TEXT EXTRACT ->
• • • • •

By Rabbi Ahron Notis
Mosaica Press
Beit Shemesh, Israel, 2022
188 pages
Reviewed by Rabbi Yaakov Hoffman
Everyone seems to have an opinion on zemanim, but few truly understand the subject. Rabbi Ahron Notis, a rebbi in Mayan Hatalmud Yeshiva in Lakewood, New Jersey, and a researcher for ArtScroll Publications, has provided an erudite guide to elucidate this topic both in terms of halachah and metzius (scientific reality).
He presents astronomic terms and concepts clearly, explaining and illustrating how the understanding of celestial phenomena has developed from the times of Chazal until the present day. Despite being involved in the subject of zemanim for years, I found that the scientific portion of the book deepened my understanding of the history and terminology.

• • • • •

TASKS ->
• A. Name every organization mentioned in the book review, whether publisher, school, or company.
• B. Please write the next paragraph of the book review on zemanim, continuing after its last sentence.

• • • • •

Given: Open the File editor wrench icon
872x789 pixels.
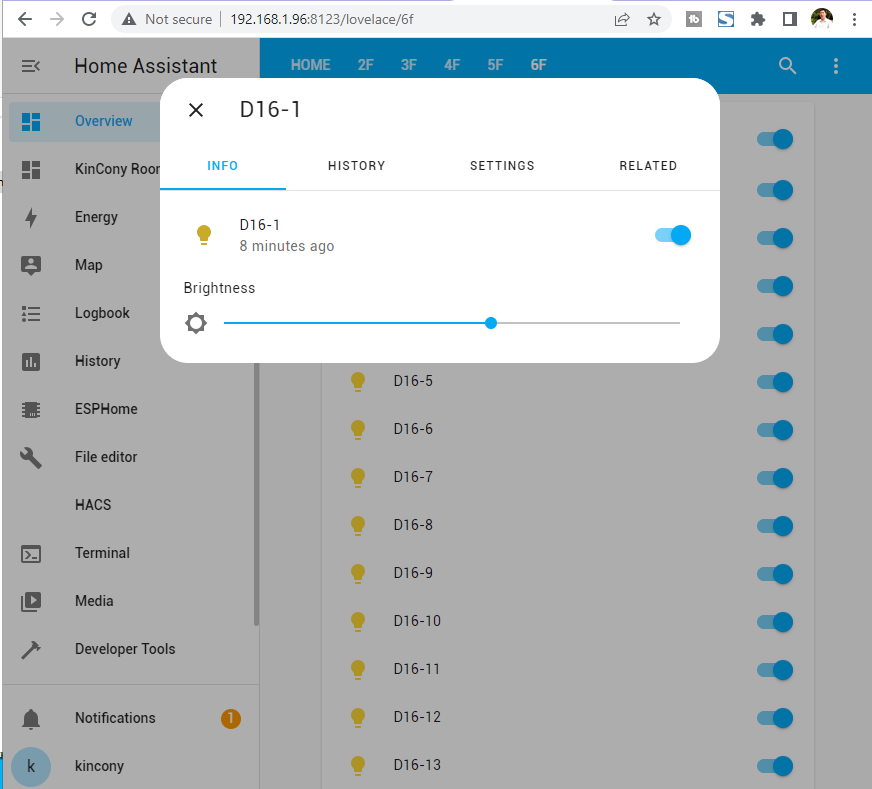Looking at the screenshot, I should coord(31,457).
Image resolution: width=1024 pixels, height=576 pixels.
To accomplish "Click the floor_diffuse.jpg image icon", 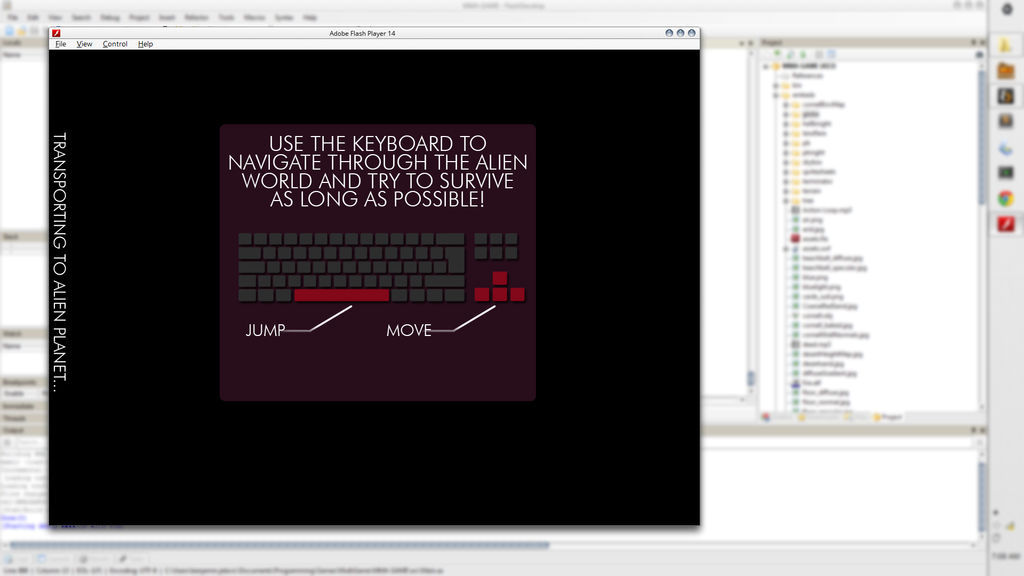I will (x=793, y=392).
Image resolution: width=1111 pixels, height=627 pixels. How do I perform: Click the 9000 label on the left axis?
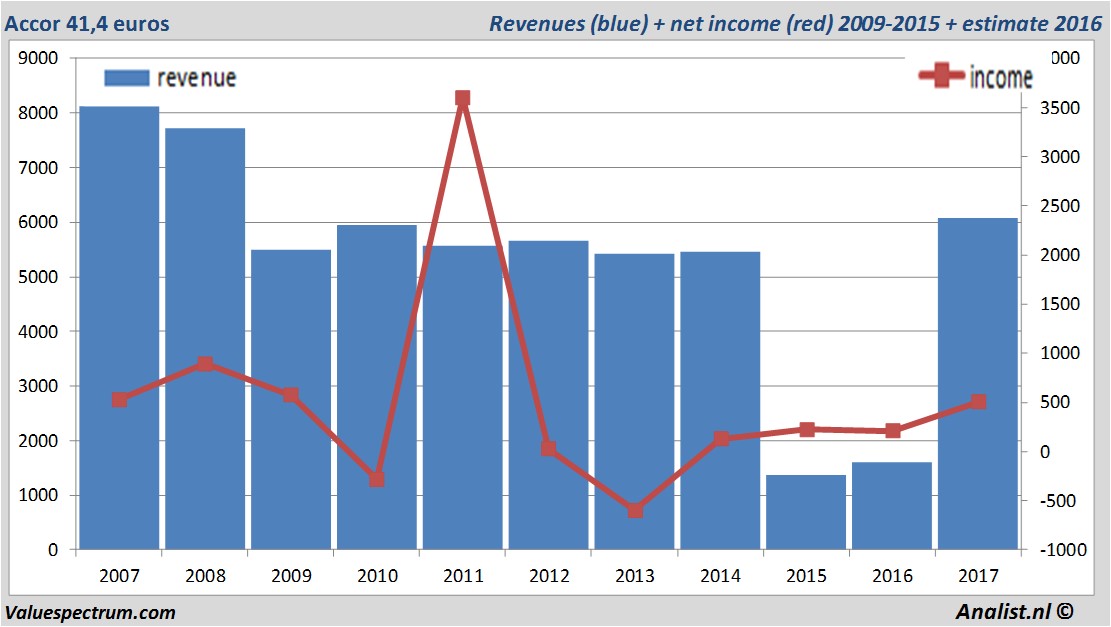40,59
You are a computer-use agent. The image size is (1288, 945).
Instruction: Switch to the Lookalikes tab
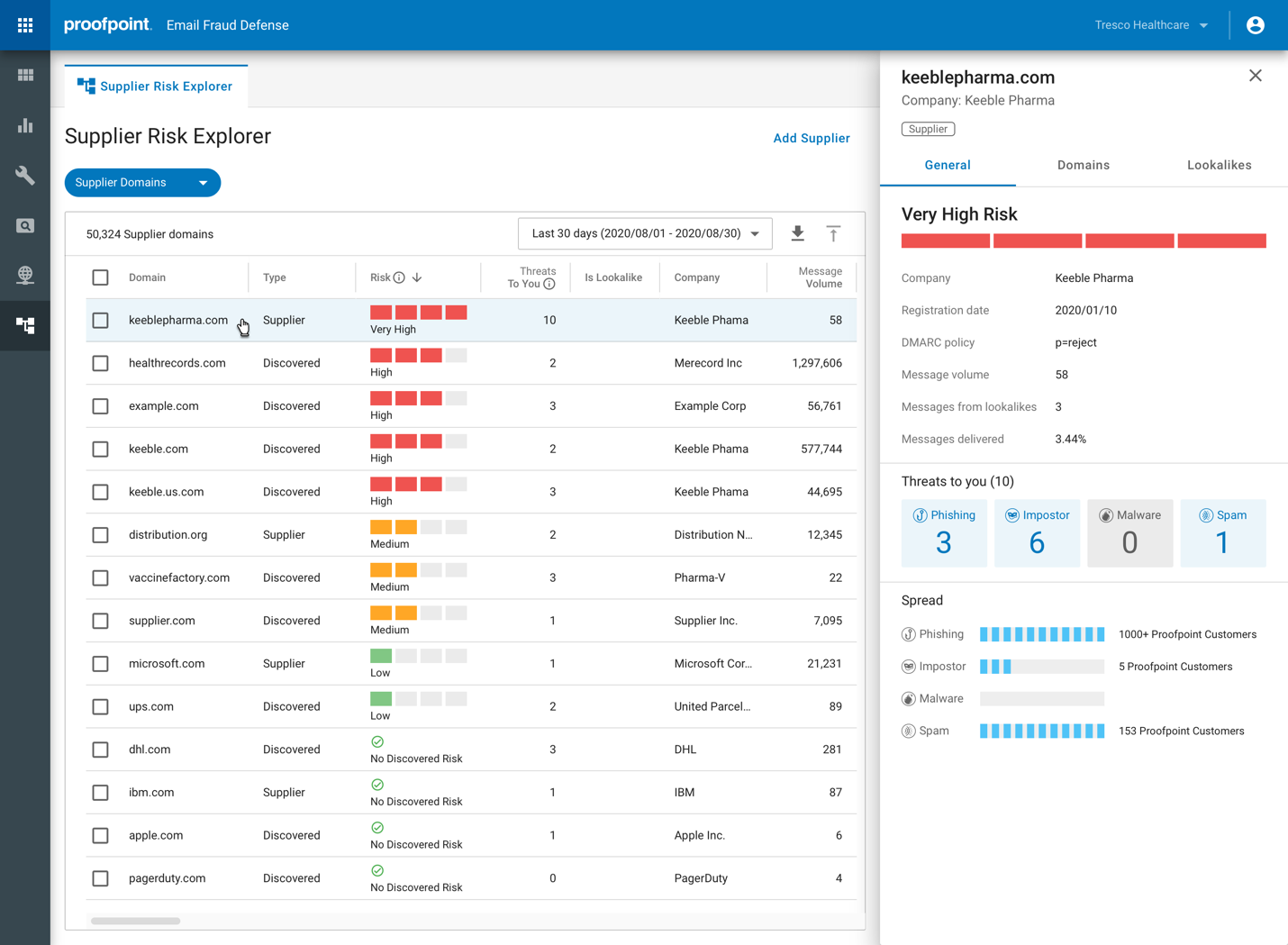(x=1219, y=165)
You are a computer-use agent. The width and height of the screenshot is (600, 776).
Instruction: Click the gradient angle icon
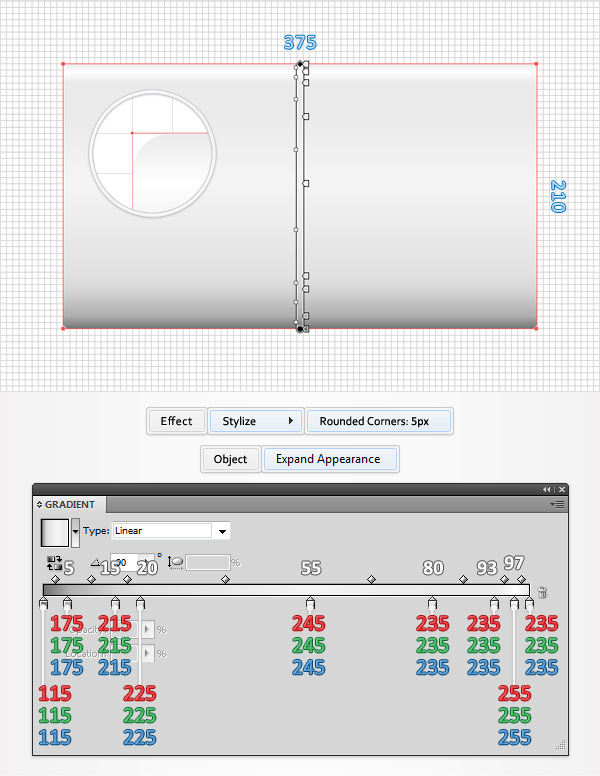[x=96, y=563]
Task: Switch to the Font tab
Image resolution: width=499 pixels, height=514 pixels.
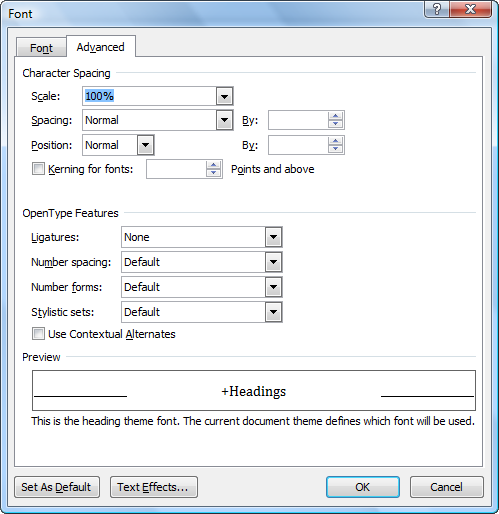Action: coord(41,48)
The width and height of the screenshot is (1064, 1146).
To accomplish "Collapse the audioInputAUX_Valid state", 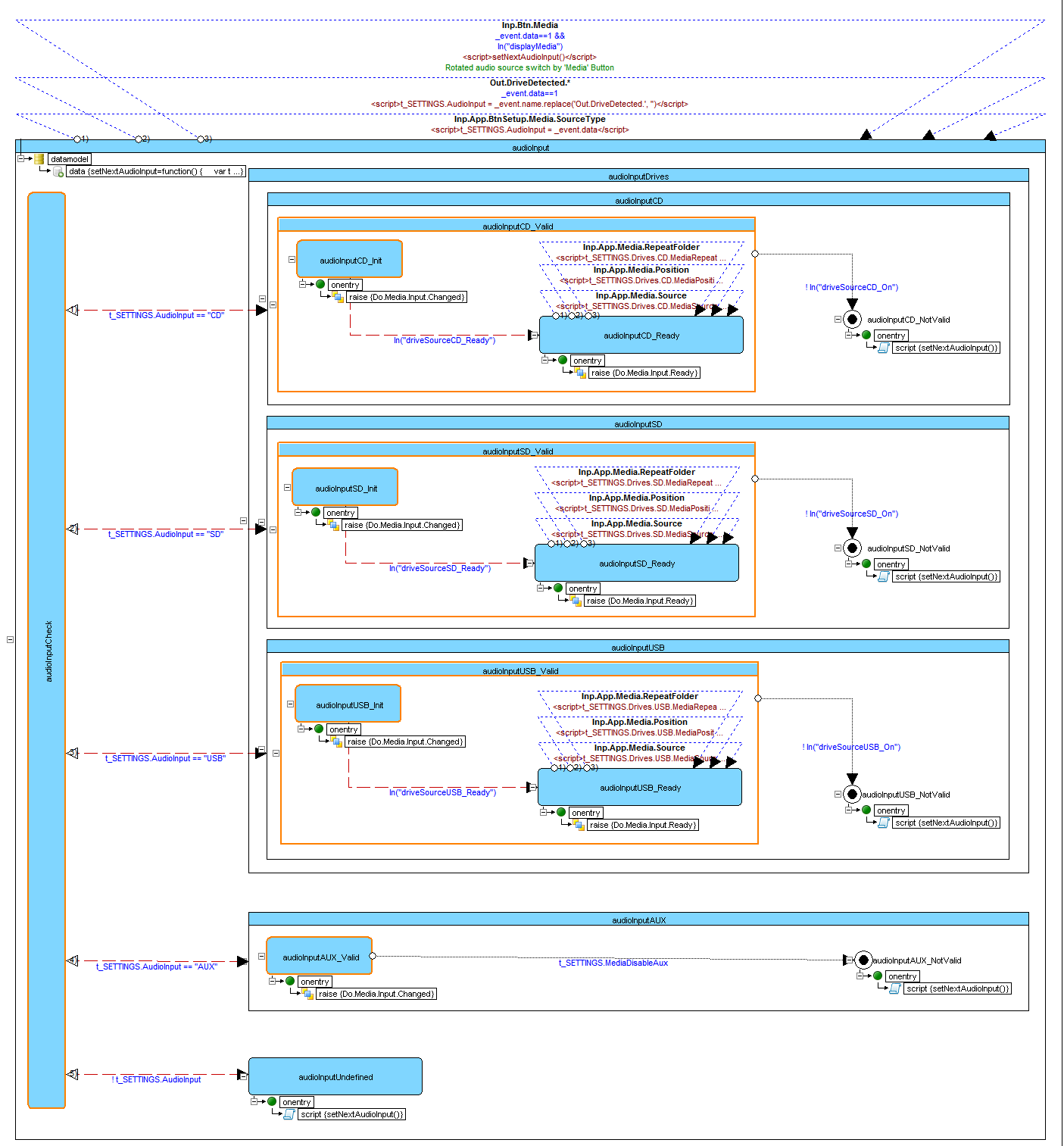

• • • • •

RESPONSES PER TASK ->
• A. Mosaica Press, Mayan Hatalmud Yeshiva, ArtScroll Publications

• B.
Rabbi Notis emphasizes the importance of an accurate grasp of scientific reality as a prerequisite to issuing halachic rulings. For example, he rightly notes that calendars and apps must calculate zemanim, such as alos hashachar (dawn) and tzeis hakochavim (nightfall), using solar depression angles (“degrees”). Unlike using a fixed amount of time before sunrise or after sunset, this method approximates observation and accounts for fluctuations in the rate that day breaks and night falls.1 However, the book’s tone when discussing the lack of scientific knowledge of previous generations (and some contemporary rabbis) is unnecessarily harsh. It is also disconcerting that Rabbi Notis presents his halachic rulings as the final word in accurate zemanim; in fact, some of his halachic positions are arguable.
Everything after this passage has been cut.